— Begin Text —
Schoolyard fights and sportsfield activities reduced the blood pressure from time to time. I preserved the towels over the years. Penknives helped. Like most lads, I gloried in a new penknife. I owned many throughout my early years, and again I can state in all honesty that each one was, as if by tradition, dutifully anointed or blooded with my life flow. Matters in that respect are controlled in a more civilised manner. I’m tapped off periodically, somewhat like a rubber tree. “Stop the flow,” is the cry, “he’s looking pale enough!”

Mind, it could have been over for me quite early in my life. It was the big striped humbug that did it, the way it lodged itself in my gullet. I don’t remember the event too clearly -- it was a long time ago, but I was informed later that the quick action of an uncle saved me. He had me up by the heels, delivered a sharp blow between my shoulder blades, and out shot the humbug. My purple features then returned to their regular ruddy glow. I don’t remember being given the humbug back. Wonder who got it?

After that my health record was plain sailing: croup, measles, mumps and chicken pox, all in a row, but that was par for the course in those days. I missed out on diphtheria and scarlet fever but contracted nits in lieu, more than once, and more calamities were to follow.
— End Text —
## Things to do
**a)** Can you copy out the records character for character, beginning at the line that has "Return (X, Y) for each given word" and stopping after the last line of the records?
**b)** How would the childhood health memoir go on? Continue it from its last sentence.
The text and the records have no connection to each other.
— Begin Information provided —
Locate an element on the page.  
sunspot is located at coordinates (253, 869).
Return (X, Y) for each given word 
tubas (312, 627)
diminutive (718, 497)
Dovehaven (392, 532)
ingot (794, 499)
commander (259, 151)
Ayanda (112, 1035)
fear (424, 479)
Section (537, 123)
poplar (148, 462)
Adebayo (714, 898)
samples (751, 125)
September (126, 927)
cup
— End Information provided —
## Answers below
**a)**
Return (X, Y) for each given word 
tubas (312, 627)
diminutive (718, 497)
Dovehaven (392, 532)
ingot (794, 499)
commander (259, 151)
Ayanda (112, 1035)
fear (424, 479)
Section (537, 123)
poplar (148, 462)
Adebayo (714, 898)
samples (751, 125)
September (126, 927)
cup

**b)**
My first attendance at school was a hectic affair for all concerned. I didn’t want to go. My mother got me to the schoolyard gates. How, I don’t remember, but she had her way. She usually did where I was concerned. I was literally handed over to the teacher, poor woman. I can still see her beige stockings besmirched with dirt from my boots. Yes, I wore boots. “They ‘help to strengthen ‘is ankles you know.” The teacher would have vouched for that. She left to get married shortly after that. Perhaps I was the last straw. However, when playtime came on that first day, I went back home. I thought that was it. My mother showed me the error of my ways.

After that first disturbing episode all fiery resistance vanished. I docilely attended school each day, regularly and obediently, eventually gaining certificates for unbroken attendance throughout the school year. Well, I said I was gifted.

As time passed by I became more convinced that there had been some mullakin’, califudgin’ and downright slupperin’ neglect on the creative assembly line when I was under construction. How was it, I would wonder, that my school associates each had eight fingers and two thumbs, whilst I was lumbered with ten thumbs, not on each hand I will admit, but they might just as well have been. Ham-fisted Adam, that was me.

There was one lesson called ‘handwork.’ I suppose today it would be ‘mental coordination of artistic design with creative assembly of modules,’ much more expressive in delivery than ‘handwork,’ but it’s on similar lines.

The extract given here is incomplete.